Author : Cosmo Smith
I am knee-deep in snow, holding tight to a dying man. His name is Arkan and he is one of our best fighters. He has stayed alive for an unbelievable two hundred and forty days. Besides that, I know nothing about him.
“Hold tight, we’re close,” a voice whispers into my ear, and looking up I can make out the dim sweep of searchlights through the curtain of snow. Several dirigibles are landing on the cloudfield.
Arkan shivers in my arms. “I – I can’t -” he begins.
I put my fingers to his chest and send a flash of warmth through the restoration glyphs tattooed there. He breathes a sigh of relief and relaxes.
It is only temporary, though. By the time the crunch of boots announce three soldiers with a gurney, Arkan is already dead. His body hangs limply across my knees.
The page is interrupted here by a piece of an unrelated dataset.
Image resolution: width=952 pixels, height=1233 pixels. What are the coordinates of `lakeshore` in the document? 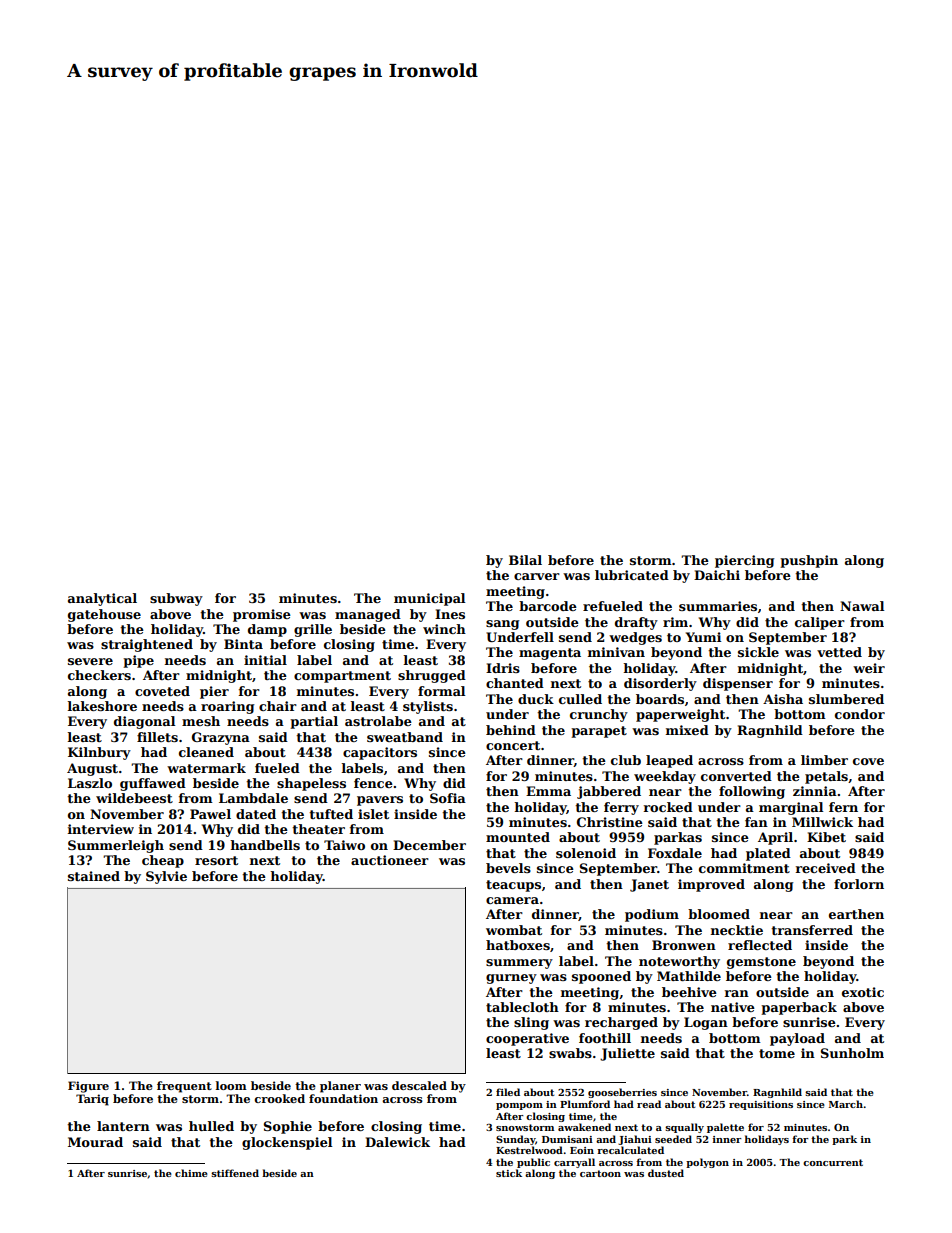 It's located at (102, 706).
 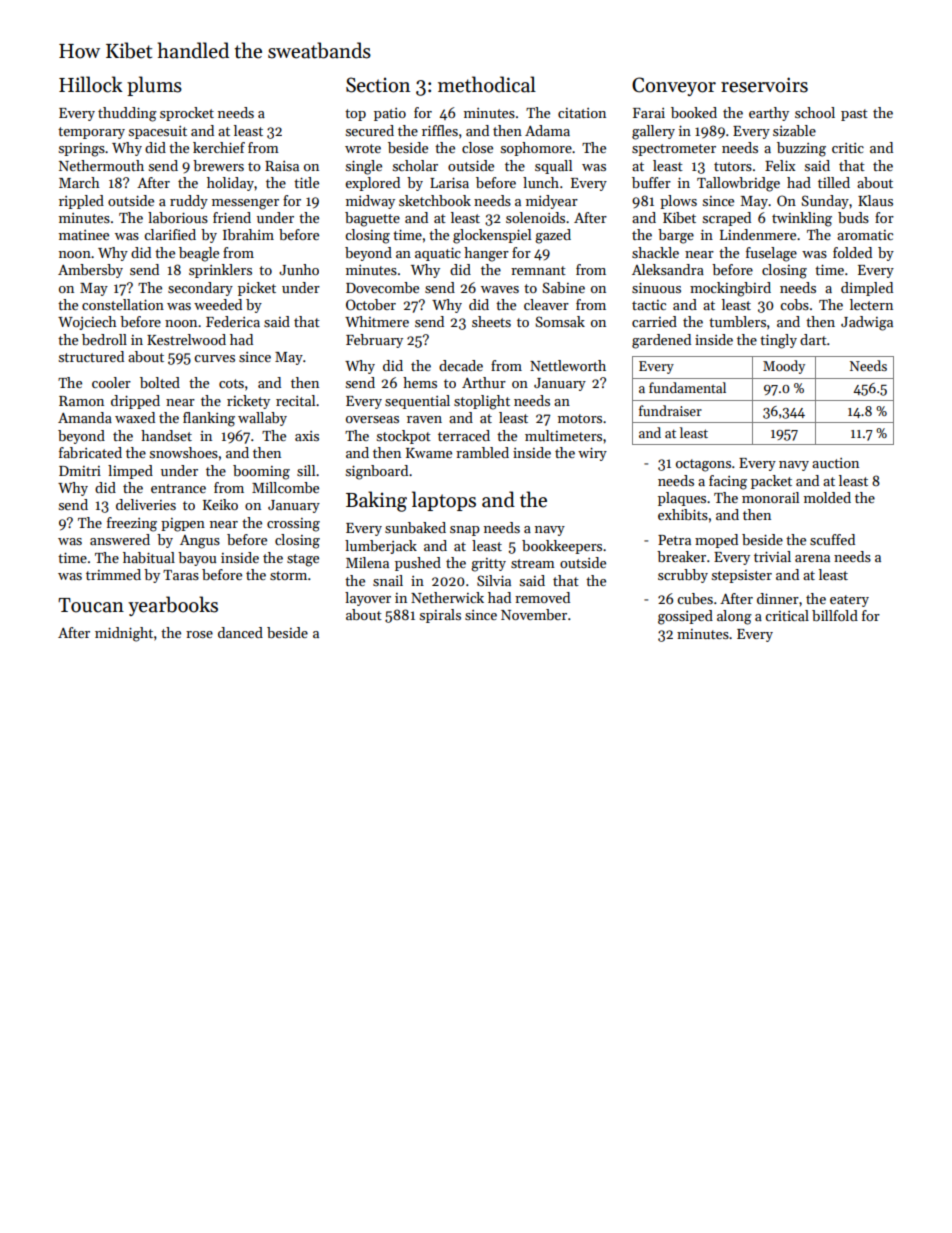 I want to click on molded, so click(x=827, y=497).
“Dammit,” one of them mutters, but I hardly hear him. I am already leaving. As much as I would like to stay for the ride out, to see again the hovering cumulonimbuses of Cloud Nine from the safety of the dirigibles, snow leaking from their statically-charged underbellies, I have work to do. Events can play out without a cleric for a while. Arkan will regen somewhere with maybe a few weeks or even months of his progress lost. Sucks for him, but not too important in the long run.
I am back at home: a nice four-terabyte house with a view of Saturn’s rings. Over the next hour I will concurrently be checking back on progress in Cloud Nine, coding up a dragonwolf for a client of mine, chatting with the avatars of several friends in my living room, and watching a videofeed of the news back on Earth. I’m not as good at multitasking as some people, but I think it’s pretty decent.
“Why are you still watching Earth?” one of my friends asks.
“Just for fun,” the version of me in the living room responds.
But the part watching the show is completely engrossed. How can people still live such single-threaded lives?
I guess it will always be that way. Even during the 21st century, people were still fighting physical wars as it became more and more apparent that true power lay on the digital frontier. Google, Amazon, Rift: these are the superpowers today. Who even cares what America is anymore?